Dior staged what was probably the most technically impressive show of the season. The setting’s long, futuristic hallway of steel and fluorescent lights seemed like any other show staging where the models would turn around the corner and walk down one by one – but instead, through a feat of engineering, they slowly rose up from the floor all at once.

In addition to being a visual spectacle, this staging conceit also was a window into the cohesion and colorful rhythm of the collection, which updated Dior icons for the homme moderne.


Similarly futuristic but even sexier was Prada’s show production, which set cascading walls of membranous slime to Nine Inch Nails’ darkly throbbing industrial dance classic “Closer,” with its iconic chorus (“I wanna fuck you like an animal, I wanna feel you from the inside”) in a way contrasting with the sophistication of design, but also somehow totally working with the collection’s consideration for the body’s movement.

This play between rigid architecture and sensual fluidity was at the core of Raf Simons’ and Miuccia Prada’s vision for the season. And it Oozed its way into the themes at the heart of Milan Men’s.
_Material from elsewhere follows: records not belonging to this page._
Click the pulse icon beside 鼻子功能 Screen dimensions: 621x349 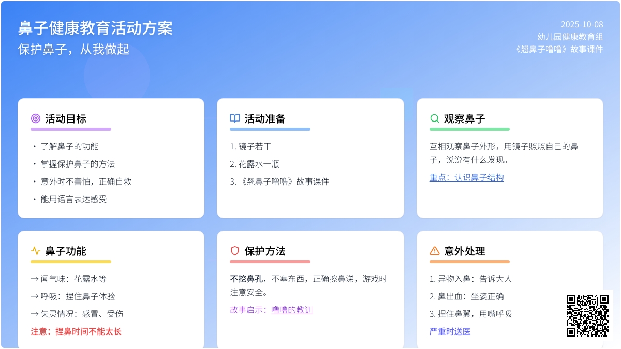(35, 251)
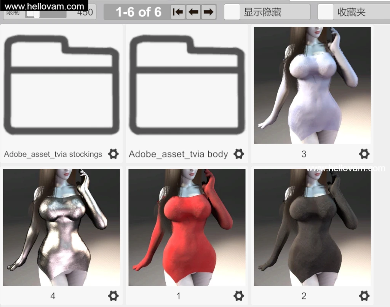Open gear settings for preset 4
This screenshot has height=307, width=390.
113,296
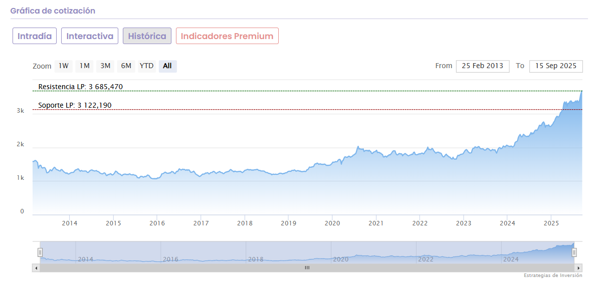Click the Soporte LP line label
This screenshot has width=590, height=281.
pyautogui.click(x=75, y=106)
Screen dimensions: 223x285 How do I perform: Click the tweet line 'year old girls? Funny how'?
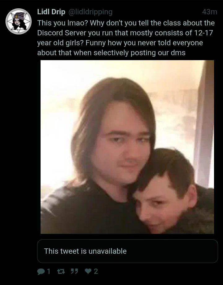[x=120, y=43]
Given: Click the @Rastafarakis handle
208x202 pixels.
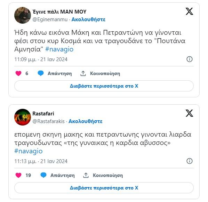Looking at the screenshot, I should tap(49, 121).
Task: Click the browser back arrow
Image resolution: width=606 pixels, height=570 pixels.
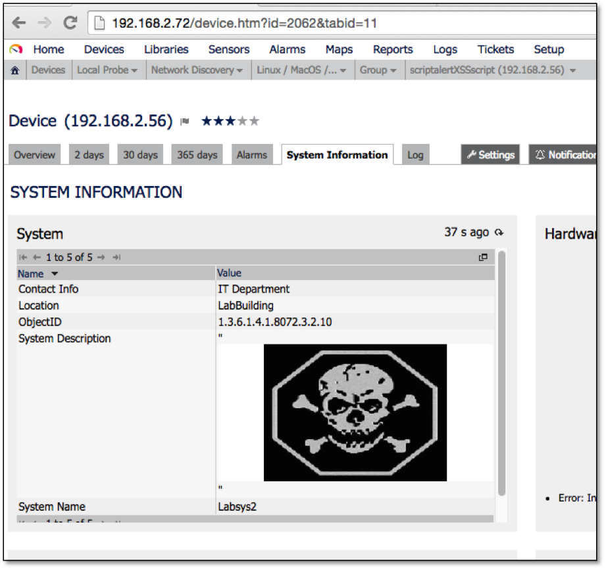Action: click(19, 23)
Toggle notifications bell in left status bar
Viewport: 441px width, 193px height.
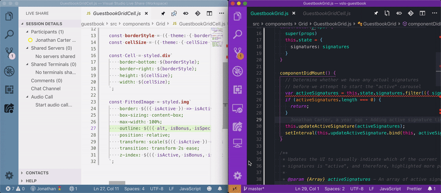(219, 189)
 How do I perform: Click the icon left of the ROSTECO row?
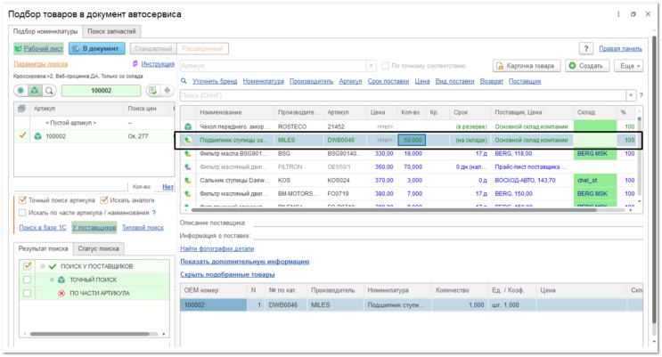pos(188,126)
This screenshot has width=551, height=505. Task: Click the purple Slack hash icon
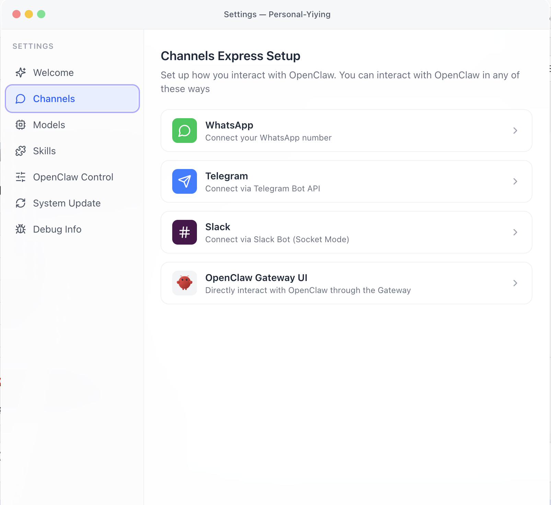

Dsquared2 took things in a very different direction, matching its Y2K touches and 80s Miami inspiration with a show that harked back to the bombastic spectacle and sensual glamor of that era’s runways, complete with supermodels and porn stars.

A Return to Formality – and A Subversion of Formality

Something that gets talked about every menswear season is the pendulum swing away from loose streetwear casualness and back towards tailoring and sartorial sophistication. While this was again a major theme for this season, the most exciting examples reconsidered tailoring tradition to subvert masculinity.

Dior and Dolce & Gabbana both dug into their archives to deliver subtly tweaked takes on classic tailoring moments.

But tailoring reached artful new heights in the hands of designers who fractured its typical constructions and social connotations.

Sacai’s Chitose Abe deployed her mastery of hybridity to combine formal suiting and workwear (including another Carhartt collab), forcing a reflection on how our perceptions of dressing are inherently connected to material conditions and class divisions. At Loewe, Jonathan Anderson elongated and tightened silhouettes to create a play of distance and perspective. Louis Gabriel Nouchi and Lagos Space Programme rewrote masculine codes to explore the concept of clothing as queer archive.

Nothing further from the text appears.